Sierra Nevada ranks in top 5 percent of nation’s hospitals in pulmonary care Healthgrades also gives SNMH a five-star rating for treatment of heart attack, stroke, pneumonia and infection
Special to The Union
Today, Healthgrades released its 2015 hospital ratings which found Dignity Health Sierra Nevada Memorial Hospital (SNMH) ranked among the top 5 percent of hospitals in the nation in overall pulmonary care and the top 10 percent of hospitals for stroke treatment and women’s health services.
The hospital also received five-star ratings for treatment of heart attack, stroke, pneumonia and sepsis (infection), along with five stars for total knee replacement.
“Our entire staff works incredibly hard to provide the best possible care to our community, and these ratings prove what we already know — that the quality of our hospital is worthy of our special community,” said Brian Evans, MD, vice president of medical affairs at SNMH.
Healthgrades is the leading online resource for consumers looking to make informed decisions about their health care choices. The company evaluates objective quality research data from 40 million Medicare patient records at 4,500 short-term, acute hospitals nationwide based solely on clinical outcomes — risk adjusted morality and in-hospital complications.
The bottom line, according to Dr. Evans, is the level of care that the hospital provides.
“It is always humbling to be entrusted to care for our patients, and we take that job very seriously,” he said.
The hospital has also earned service line excellence awards in the specific fields of stroke, pulmonary, and women’s services.
“There is a tremendous effort to continuously improve quality at SNMH, in all areas,” Evans declared. “We measure almost everything that can be measured, and use industry best practices and the unique talents of our own team members to find ways to consistently improve. Our quality department is a big reason for our success. However, the people on the front lines have the greatest impact. From the doctors and nurses, to the technicians, environmental services personnel and many others, we are a team, and we are extremely proud of the work we do.”
The Healthgrades ratings have a practical impact along with the emotional reassurance to patients that they can expect good care, according to Evan Marks, chief strategy officer for Healthgrades.
“Consumers who select a physician associated with a hospital with Healthgrades five-star performance in a special procedure or condition can potentially improve their health outcomes and reduce costs,” he said.
In addition to their ratings system, Healthgrades highlights disparity in hospital performances for specific conditions and procedures and the impact these variations have on health outcomes, as well as increased costs and lengths of stay, Marks explained. He claimed that between 2011 and 2013, if all hospitals performed at the standards of five-star hospitals, over 228,000 lives “could potentially have been saved, and nearly 170,000 complications avoided.”
The complete Healthgrades 2015 Report to the Nation, including methodology used, may be found in full at http://www.healthgrades.com/quality.

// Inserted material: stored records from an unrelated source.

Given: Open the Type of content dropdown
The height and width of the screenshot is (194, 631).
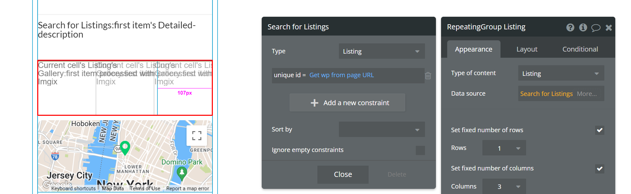Looking at the screenshot, I should 561,73.
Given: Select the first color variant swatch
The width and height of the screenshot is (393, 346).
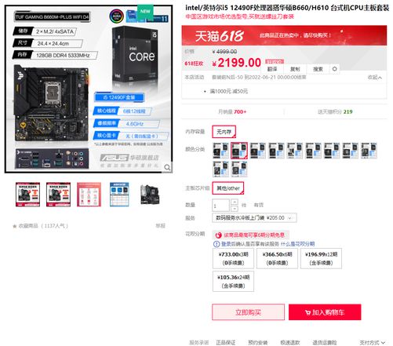Looking at the screenshot, I should (220, 151).
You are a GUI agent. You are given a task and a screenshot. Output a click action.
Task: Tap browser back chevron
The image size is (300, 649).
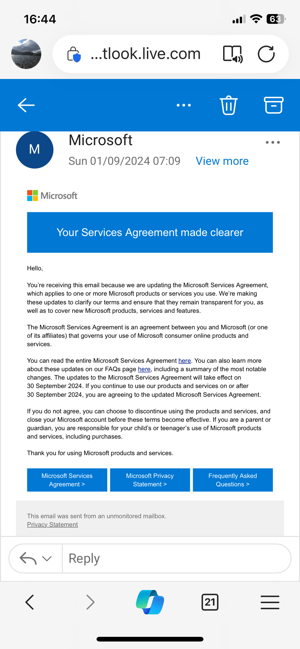click(30, 602)
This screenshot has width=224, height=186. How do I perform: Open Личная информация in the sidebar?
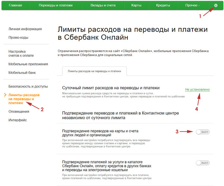[x=25, y=29]
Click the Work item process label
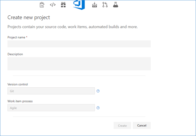Screen dimensions: 196x136 (20, 101)
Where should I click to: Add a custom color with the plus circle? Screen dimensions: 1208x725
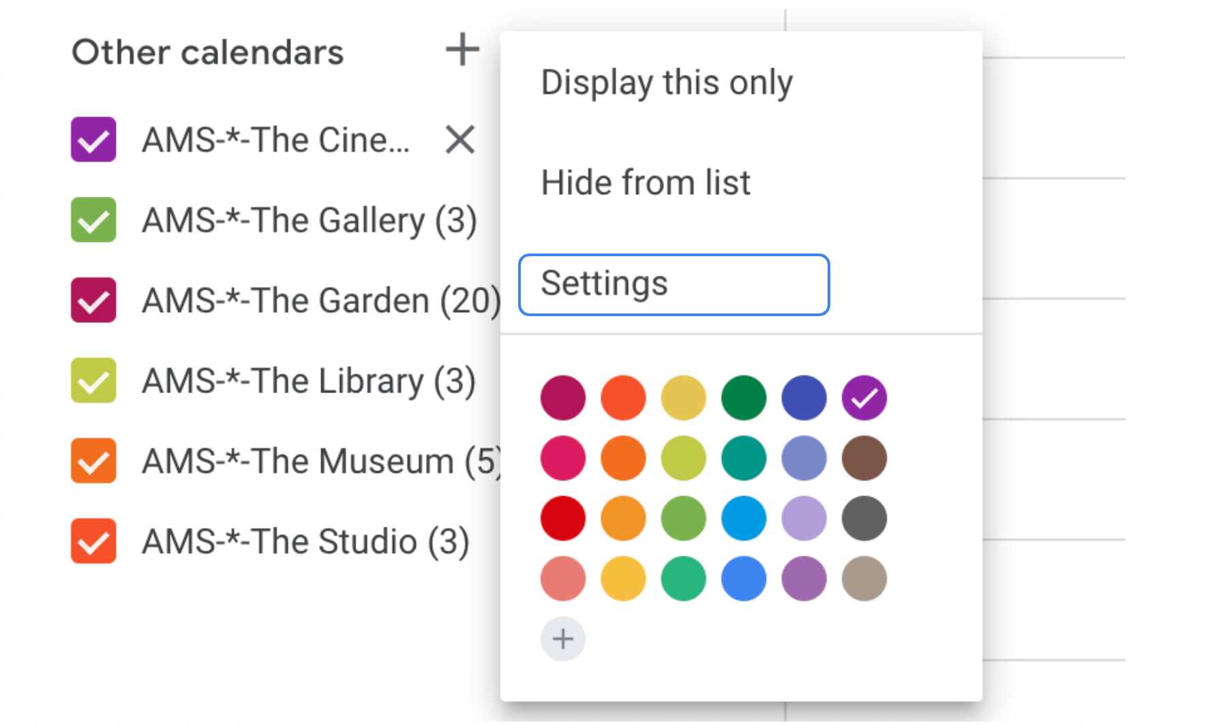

The hospital has actually earned top ratings from Healthgrades for a number of years, but was not able to announce those ratings until affiliating with Healthgrades a year ago, according to Debbie Plass, vice president for marketing and business development at the hospital.
For example, this is the second year in a row that women’s health ranked among the top 10 percent of hospitals. The stroke treatment ranking has placed the hospital among the top 10 percent of hospitals for three years in a row, and pulmonary services in the top 10 percent until it received the 5 percent rating for 2015.
Five-star ratings have been bestowed for treatment of heart attack for six years in a row; stroke for three years, pneumonia three years and sepsis for 12 years in a row. The 2015 report includes total knee replacement at the five-star level for the first time.
“We are extremely pleased at this ongoing recognition for achieving and maintaining high quality care,” Dr. Evans said. “Often, our patients are our neighbors, friends, and even family members. We take this responsibility very seriously.”
All physicians providing care for patients at SNMH are members of the medical staff and are independent practitioners, not employees of the hospital.